Convert the lines of these entries into a JSON list of strings with one string per line, leaving out blank lines.

Target position records

* begin *

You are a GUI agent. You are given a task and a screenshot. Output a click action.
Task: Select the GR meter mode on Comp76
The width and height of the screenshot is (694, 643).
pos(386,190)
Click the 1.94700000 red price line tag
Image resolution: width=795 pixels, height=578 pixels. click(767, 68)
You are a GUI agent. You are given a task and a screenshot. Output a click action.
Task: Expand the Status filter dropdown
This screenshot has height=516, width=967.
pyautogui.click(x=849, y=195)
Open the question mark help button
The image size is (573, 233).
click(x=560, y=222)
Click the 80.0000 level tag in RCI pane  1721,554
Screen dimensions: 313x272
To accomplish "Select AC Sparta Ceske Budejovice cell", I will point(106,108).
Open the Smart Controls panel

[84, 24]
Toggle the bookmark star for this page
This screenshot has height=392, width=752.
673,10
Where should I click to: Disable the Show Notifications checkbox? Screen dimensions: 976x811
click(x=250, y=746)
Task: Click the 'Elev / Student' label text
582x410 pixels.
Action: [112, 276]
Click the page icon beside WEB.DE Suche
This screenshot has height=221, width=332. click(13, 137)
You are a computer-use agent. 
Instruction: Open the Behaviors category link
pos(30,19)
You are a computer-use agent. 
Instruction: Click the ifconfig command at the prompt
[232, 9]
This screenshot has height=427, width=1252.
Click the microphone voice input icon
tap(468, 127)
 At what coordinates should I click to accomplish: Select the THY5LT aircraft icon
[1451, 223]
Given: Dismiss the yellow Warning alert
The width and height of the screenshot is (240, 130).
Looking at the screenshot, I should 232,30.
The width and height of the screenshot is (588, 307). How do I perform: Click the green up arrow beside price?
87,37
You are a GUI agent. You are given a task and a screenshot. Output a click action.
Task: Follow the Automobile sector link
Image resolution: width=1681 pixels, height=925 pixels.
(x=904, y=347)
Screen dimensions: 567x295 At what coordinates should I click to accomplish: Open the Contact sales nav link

* end *

**ANSWER TO THE EXERCISE**.
[
  "You are a GUI agent. You are given a task and a screenshot. Output a click action.",
  "Task: Select the GR meter mode on Comp76",
  "The width and height of the screenshot is (694, 643).",
  "pos(386,190)",
  "Click the 1.94700000 red price line tag",
  "Image resolution: width=795 pixels, height=578 pixels. click(767, 68)",
  "You are a GUI agent. You are given a task and a screenshot. Output a click action.",
  "Task: Expand the Status filter dropdown",
  "This screenshot has height=516, width=967.",
  "pyautogui.click(x=849, y=195)",
  "Open the question mark help button",
  "The image size is (573, 233).",
  "click(x=560, y=222)",
  "Click the 80.0000 level tag in RCI pane  1721,554",
  "Screen dimensions: 313x272",
  "To accomplish \"Select AC Sparta Ceske Budejovice cell\", I will point(106,108).",
  "Open the Smart Controls panel",
  "[84, 24]",
  "Toggle the bookmark star for this page",
  "This screenshot has height=392, width=752.",
  "673,10",
  "Where should I click to: Disable the Show Notifications checkbox? Screen dimensions: 976x811",
  "click(x=250, y=746)",
  "Task: Click the 'Elev / Student' label text",
  "582x410 pixels.",
  "Action: [112, 276]",
  "Click the page icon beside WEB.DE Suche",
  "This screenshot has height=221, width=332. click(13, 137)",
  "You are a computer-use agent. ",
  "Instruction: Open the Behaviors category link",
  "pos(30,19)",
  "You are a computer-use agent. ",
  "Instruction: Click the ifconfig command at the prompt",
  "[232, 9]",
  "This screenshot has height=427, width=1252.",
  "Click the microphone voice input icon",
  "tap(468, 127)",
  " At what coordinates should I click to accomplish: Select the THY5LT aircraft icon",
  "[1451, 223]",
  "Given: Dismiss the yellow Warning alert",
  "The width and height of the screenshot is (240, 130).",
  "Looking at the screenshot, I should 232,30.",
  "The width and height of the screenshot is (588, 307). How do I perform: Click the green up arrow beside price?",
  "87,37",
  "You are a GUI agent. You are given a task and a screenshot. Output a click action.",
  "Task: Follow the Automobile sector link",
  "Image resolution: width=1681 pixels, height=925 pixels.",
  "(x=904, y=347)",
  "Screen dimensions: 567x295 At what coordinates should I click to accomplish: Open the Contact sales nav link"
]